The impacts on these sites and the editors who run them will be announced on a rolling basis next week, Armstrong reportedly told editors Friday. It could include closing the sites, selling them, or partnering with traditional media. Some of the editors could be without a job.
The New Hampshire Patch sites cover local news in larger markets such as Concord, Nashua and Portsmouth, as well as smaller towns, such as Milford, Exeter and Windham, but all might be considered smaller markets compared to sites in major city neighborhoods. Each editor has one or two sites. There are also a few regional editors and two advertising sales people.
AOL bought Patch in 2009 for $7 million and reportedly pumped at least $70 million into it the following year, and an unknown amount in 2010. At the end of last year, it had some 900 sites open, including a dozen in New Hampshire, most of them rolled out in 2011 to coincide with the 2012 presidential election.

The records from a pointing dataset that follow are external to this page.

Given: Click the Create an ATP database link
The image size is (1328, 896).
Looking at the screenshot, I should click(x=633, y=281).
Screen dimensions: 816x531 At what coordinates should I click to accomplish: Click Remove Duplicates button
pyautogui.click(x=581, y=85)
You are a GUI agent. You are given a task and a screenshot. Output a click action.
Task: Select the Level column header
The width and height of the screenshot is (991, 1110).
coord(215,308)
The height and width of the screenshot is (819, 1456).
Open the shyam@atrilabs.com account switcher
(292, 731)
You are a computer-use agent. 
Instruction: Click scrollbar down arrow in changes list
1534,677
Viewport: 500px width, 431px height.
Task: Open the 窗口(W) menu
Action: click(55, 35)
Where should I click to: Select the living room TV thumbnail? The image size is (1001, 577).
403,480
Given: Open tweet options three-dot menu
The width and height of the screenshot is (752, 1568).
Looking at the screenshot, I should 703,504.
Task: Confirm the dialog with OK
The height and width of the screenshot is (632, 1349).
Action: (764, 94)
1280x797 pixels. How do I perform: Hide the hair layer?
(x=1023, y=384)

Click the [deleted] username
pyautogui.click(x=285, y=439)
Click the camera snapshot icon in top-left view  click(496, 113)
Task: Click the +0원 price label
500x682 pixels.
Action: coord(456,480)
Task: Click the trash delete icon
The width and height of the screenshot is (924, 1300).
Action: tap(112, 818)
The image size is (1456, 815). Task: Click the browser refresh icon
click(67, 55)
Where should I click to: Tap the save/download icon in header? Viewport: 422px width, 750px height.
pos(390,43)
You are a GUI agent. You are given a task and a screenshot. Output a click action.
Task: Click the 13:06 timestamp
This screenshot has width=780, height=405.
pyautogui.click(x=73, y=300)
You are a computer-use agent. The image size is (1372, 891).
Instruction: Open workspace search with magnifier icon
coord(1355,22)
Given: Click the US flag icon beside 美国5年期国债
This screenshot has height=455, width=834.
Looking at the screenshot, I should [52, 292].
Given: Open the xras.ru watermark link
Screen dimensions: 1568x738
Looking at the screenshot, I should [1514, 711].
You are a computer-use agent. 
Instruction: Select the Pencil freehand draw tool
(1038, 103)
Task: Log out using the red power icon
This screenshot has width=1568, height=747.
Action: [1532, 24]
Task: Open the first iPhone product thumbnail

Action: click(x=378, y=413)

But last year AOL cut back $26 million of spending on Patch, according to AOL’s annual filing with the Securities and Exchange Commission.
'Signs and signals of being successful'
In a conference call last week AOL Armstrong said that it significantly slashed spending from its peak of $150,000 a site about year and a half ago.
“We have decreased the cost structure of Patch roughly 25 percent already this year,” Armstrong said. “And we would expect to remove more costs out of Patch going forward.”
The company is partially doing that by segmenting “all the Patches into three buckets. First bucket is established and successful Patches; the second bucket is emerging Patches that have all the signs and signals of being successful; and the third bucket is a set of Patches that may have traffic or revenue traction, but don't have both.”
That third segment, about 300 underperforming sites, the company had planned to either sell off or partner with traditional media, he had said last week.
Already, in New Hampshire, Patch has gone from some 11 local journalists – called editors – covering 10 sites to eight handling 12 sites, though AOL did add another sales person. Patch reporters sometimes complained that they were forced to resort to crime stories, or quick-hit rehashes of stories reported in other media, in order to generate traffic, as opposed to reporting on local issues that not as many readers clicked on. The websites also relied more on free bloggers – many with an agenda to promote – in order to fill up the sites with content.
The further reductions won’t increase traffic in the short term, Armstrong had warned, but will help AOL make money.
“As an investor, you should recognize that the changes we are making to Patch will negatively impact traffic and revenue, but they will meaningfully improve profitability and AOL's profitability,” he said.
Still he said last week, “We remain fully committed to Patch as a solution for connecting hyper-local communities.”